The new Department for International Development (DFID) programme will provide regular cash transfers to Commonwealth veterans and their widows and widowers in more than 30 countries to prevent them from going hungry.
Secretary of State for International Development Penny Mordaunt said:
We owe a tremendous amount to these Commonwealth Veterans. The British public would be shocked to know that those who have served alongside our Armed Forces would be living in such poverty.
It is absolutely right to make this commitment. I think the British public would approve of us pledging this support because of the sacrifices the Commonwealth Veterans have made and because of the debt of gratitude we owe to them.
Today’s announcement follows a commitment in June by DFID to design a programme to support pre-independence war veterans.
RCEL Deputy Grand President and former Chief of Defence Staff, Lord Richards of Herstmonceux GCB CBE DSO, said:
We owe a great debt to the service men and women of the Commonwealth who served in the British Armed Forces in the Second World War and afterwards prior to their countries’ independence.
This grant will help the RCEL ensure that these brave men and women are sustained and cared for in their twilight years. As important, it will let them know that they have not been forgotten and their service and sacrifice is remembered.
Without this support, the 4,500 veterans and 2,500 widows would be unable to secure the equivalent of one-meal-a-day. UK aid will mean that those who served in the British Armed Forces across the Commonwealth pre-independence will not live their later years in poverty.
Some of the veterans eligible for support through UK aid include:
90-year-old Luc Pierre Achille, from Mauritius, who served in Egypt and Libya with the Pioneer Corps as a firefighter.
90-year-old Luc Pierre Achille. Image: RCEL
95-year-old Sepoy Penhungo Egung, pictured at his home in Nagaland, North India. Sepoy fought in Kohima and Burma during World War Two.
95-year-old Sepoy Penhungo Egung. Image: RCEL
99-year-old Boto Marong, pictured at his home in The Gambia, served in the Royal Army Medical Corps as a medic in Burma from 1942-47.
99-year-old Boto Marong, pictured at his home in The Gambia. Image: RCEL
85-year-old Bakoto Jobe, pictured at her home in The Gambia. Bakoto’s husband was a corporal in the First Gambia Regiment who fought in Burma.

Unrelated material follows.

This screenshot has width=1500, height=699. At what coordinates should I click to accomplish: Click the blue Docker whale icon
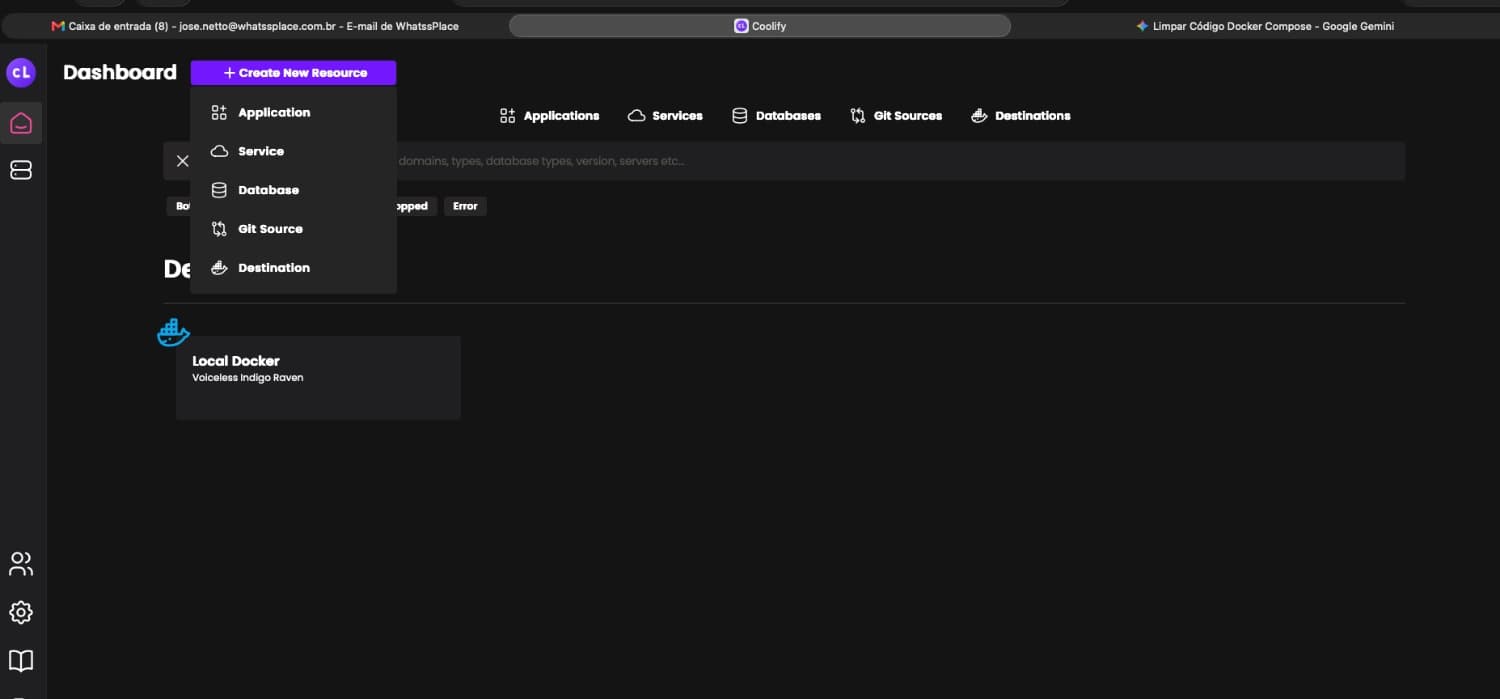pyautogui.click(x=174, y=332)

85-year-old Bakoto Jobe, pictured at her home in The Gambia. Image: RCEL
Notes to editors
The package, worth £11.8 million, will be awarded to the Royal Commonwealth Ex-Services League through UK Aid Direct. UK Aid Direct supports small- and medium-sized Civil Society Organisations and charities, based in the UK and overseas, to achieve sustained poverty reduction and to achieve the Sustainable Development Goals.
The Royal Commonwealth Ex-Services League (RCEL) was established in 1921 as a charity to provide support to those who served The British Crown during The Great War. Over the last century RCEL has continued to support veterans who served in the British Armed Forces and their widows from Commonwealth Nations prior to their country’s independence. All those supported are resident in their country of origin and living in poverty.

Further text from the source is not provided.